Figure 3. LAMMPS benchmark showing scaling of multiple AMD MI100 GPUs
The NAMD Benchmark
Nanoscale Molecular Dynamics (NAMD) is a parallel molecular dynamics system designed for simulation of large biomolecular systems. The NAMD benchmark stresses the scaling and performance aspects of the server and GPU configuration.
The following figure plots the results of the NAMD microbenchmark:
Figure 4. NAMD benchmark performance
Aggregate data of multiple GPU cards is preferred because the Alpha builds of the NAMD 3.0 binary do not scale beyond a single accelerator. Three replica simulations were launched on the same server, one on each GPU, in parallel. NAMD was CPU-bound in previous versions. The new 3.0 version has reduced the CPU dependence. As a result, three-copy simulation produced linear scaling performing three times faster across all datasets.
As part of the optimization, the NAMD benchmark numbers in the following figure show the relative performance difference using different numbers of CPU cores for the STMV dataset:
Figure 5. CPU core dependency on NAMD
The AMD MI100 GPU exhibited an optimum configuration of four CPU cores per GPU.
Conclusion
The AMD MI100 accelerator delivers industry-leading performance, and it is a well-positioned performance per dollar GPU for both FP32 and FP64 HPC parallel codes.

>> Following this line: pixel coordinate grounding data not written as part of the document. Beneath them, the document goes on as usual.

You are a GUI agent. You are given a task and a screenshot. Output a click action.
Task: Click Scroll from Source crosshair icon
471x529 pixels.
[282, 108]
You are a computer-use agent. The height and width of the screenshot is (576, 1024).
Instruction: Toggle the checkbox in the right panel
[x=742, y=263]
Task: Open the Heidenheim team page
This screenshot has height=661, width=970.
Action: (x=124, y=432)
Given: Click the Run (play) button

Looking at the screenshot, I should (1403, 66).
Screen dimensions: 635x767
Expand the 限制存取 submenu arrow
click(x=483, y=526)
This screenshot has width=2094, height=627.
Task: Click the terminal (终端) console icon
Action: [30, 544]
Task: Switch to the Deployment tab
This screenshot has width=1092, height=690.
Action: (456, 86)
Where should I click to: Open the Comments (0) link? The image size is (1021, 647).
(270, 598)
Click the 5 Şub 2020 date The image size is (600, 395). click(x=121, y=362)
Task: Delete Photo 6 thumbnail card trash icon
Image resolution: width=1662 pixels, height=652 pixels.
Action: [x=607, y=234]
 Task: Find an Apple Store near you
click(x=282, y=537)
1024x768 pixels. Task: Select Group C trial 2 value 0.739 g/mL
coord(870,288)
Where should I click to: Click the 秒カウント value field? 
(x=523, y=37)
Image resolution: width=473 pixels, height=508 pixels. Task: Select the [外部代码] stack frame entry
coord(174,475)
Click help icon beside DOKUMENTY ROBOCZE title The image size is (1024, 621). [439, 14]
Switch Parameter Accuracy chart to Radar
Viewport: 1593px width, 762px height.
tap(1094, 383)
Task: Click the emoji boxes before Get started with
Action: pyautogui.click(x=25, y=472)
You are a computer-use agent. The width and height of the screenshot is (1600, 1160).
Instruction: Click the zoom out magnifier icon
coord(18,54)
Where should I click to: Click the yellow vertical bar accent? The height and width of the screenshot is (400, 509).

- FP32 applications perform well using the AMD MI100 GPU based on the SGEMM, LAMMPS, and NAMD benchmarks performance by using tensor cores and native FP32 compute cores.
- FP64 applications perform well using the AMD MI100 GPU by using native FP64 compute cores.
Next Steps
In the future, we plan to test other HPC and Deep Learning applications. We also plan to research using “Hipify” tools to port CUDA sources to HIP.